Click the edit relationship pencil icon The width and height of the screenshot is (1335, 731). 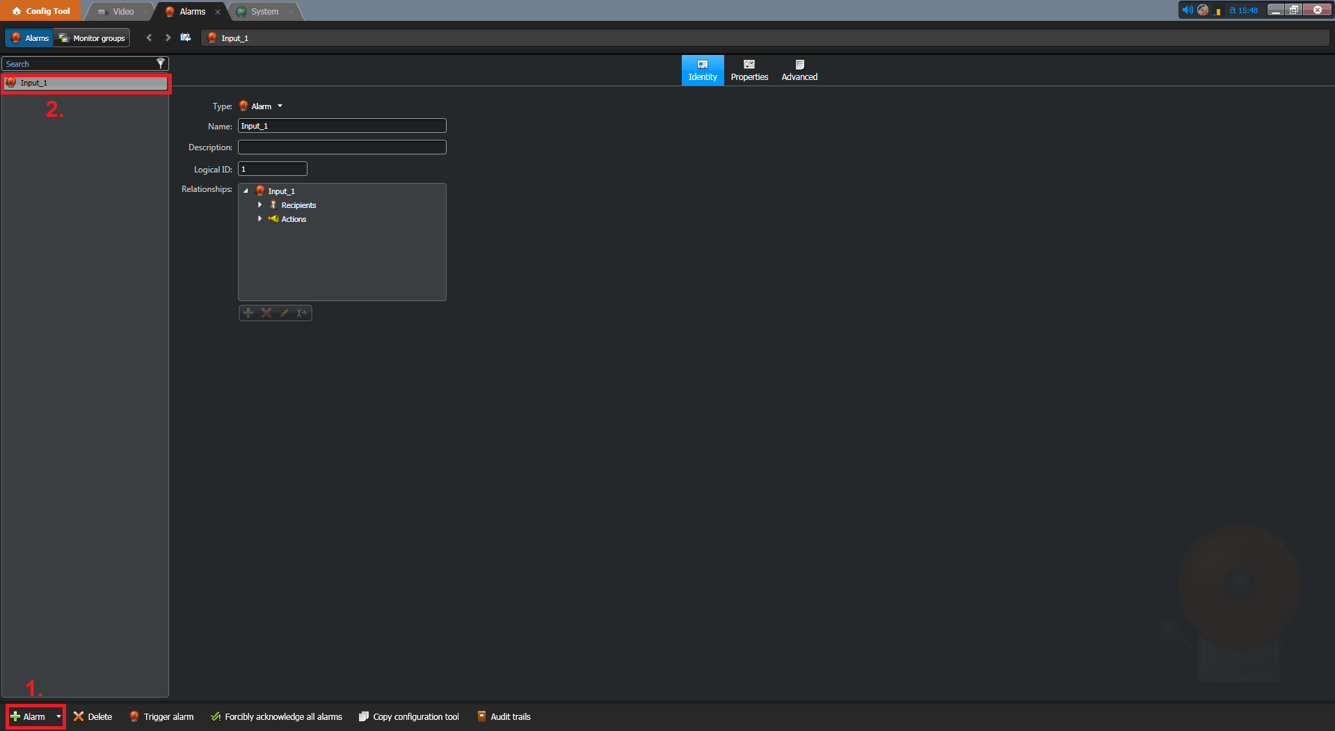pos(285,313)
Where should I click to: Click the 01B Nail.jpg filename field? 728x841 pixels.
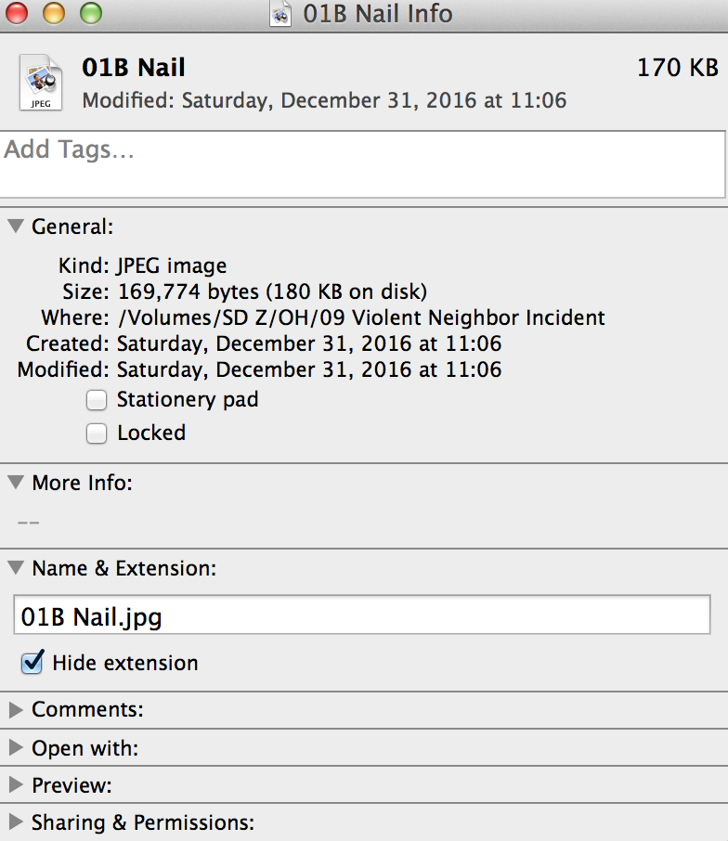coord(362,615)
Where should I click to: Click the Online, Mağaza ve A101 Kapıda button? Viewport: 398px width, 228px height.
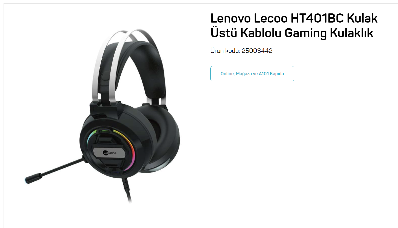click(252, 74)
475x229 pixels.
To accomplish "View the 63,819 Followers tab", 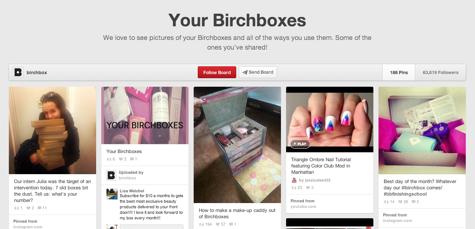I will pos(441,72).
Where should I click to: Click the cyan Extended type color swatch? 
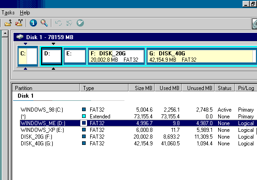coord(84,117)
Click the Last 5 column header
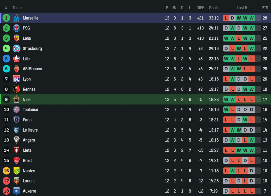The image size is (271, 196). [x=242, y=8]
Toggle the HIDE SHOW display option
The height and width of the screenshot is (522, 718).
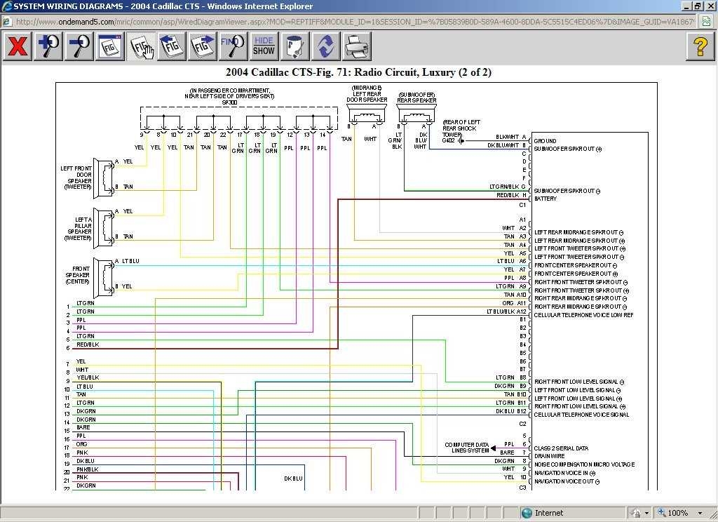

━━━

- _What you will do_
Could you restate word for word the lines starting with the line that contains "Click the Last 5 column header" and going on through the last of the lines, leaving the pictures out of your answer?

- _Result for this task_
Click the Last 5 column header
The image size is (271, 196). [x=242, y=8]
Toggle the HIDE SHOW display option
The height and width of the screenshot is (522, 718).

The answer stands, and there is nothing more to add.